Et le Golem redevient poussière.

Norbert Wiener dans son livre Cybernetics établit une relation entre le Golem et la discipline qu’il invente, la cybernétique ; celle-ci a entraîné notre époque postmoderne dans le tourbillon des inventions scientifiques et techniques : la fission de l’atome, le radar, l’automation, l’ordinateur…

            Debray ne cherche pas à réparer la faute par un prêche moralisateur. Il l’éclaire par un discours philosophique et un point de vue politique. Ce qui peut engager la nouvelle civilisation réside dans la reconsidération des rapports entre l’Esprit de l’homme et la nature. Le dépassement de l’opposition duelle implique de redonner un sens à la culture — aux multiples concrétisations de l’esprit humain.

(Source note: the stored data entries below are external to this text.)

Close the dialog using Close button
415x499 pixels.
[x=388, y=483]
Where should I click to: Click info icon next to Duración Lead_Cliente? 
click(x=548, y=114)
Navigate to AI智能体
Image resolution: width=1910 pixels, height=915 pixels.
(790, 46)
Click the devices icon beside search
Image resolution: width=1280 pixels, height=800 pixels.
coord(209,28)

L’avènement d’une nouvelle civilisation doit être éclairé, dans son cheminement, par les multiples lumières, les lucioles, qui avaient le pouvoir d’éclairer notre vie quotidienne. L’enjeu est de de développer une écologie des relations.

Dans un article célèbre, « La disparition des lucioles » qui date de 1975, Pasolini, attribue la responsabilité de ce phénomène à la pollution de l’eau et de l’air.… cf.https://forumdeslucioles.wixsite.com/lucioles

Pasolini par Ernest Pignon-Ernest Exposition Ecce Homo (Avignon)

            Pour citer encore une fois Hölderlin, comme le fait Heidegger à la fin de son texte sur la question de la technique. Il faudrait que « l’homme habite en poète sur cette terre »

Si comme le pensait  Henry James : « C’est l’art qui fait la vie. Je ne connais aucun substitut d’aucune sorte à la force et à la beauté de son processus », alors il appartient à l’art de donner un sens et un forme à cette civilisation nouvelle. À deux conditions. D’une part, permettre que les pratiques artistiques soient ouvertes à tous et comprendre qu’elles sont les voies d’accès à la compréhension de l’art. D’autre part, admettre, comme l’affirmait Jean Dubuffet, que : 

L’art ne vient pas coucher dans les lits qu’on a fait pour lui ; il se sauve aussitôt qu’on prononce son nom : ce qu’il aime c’est l’incognito. Ses meilleurs moments sont quand il oublie comment il s’appelle.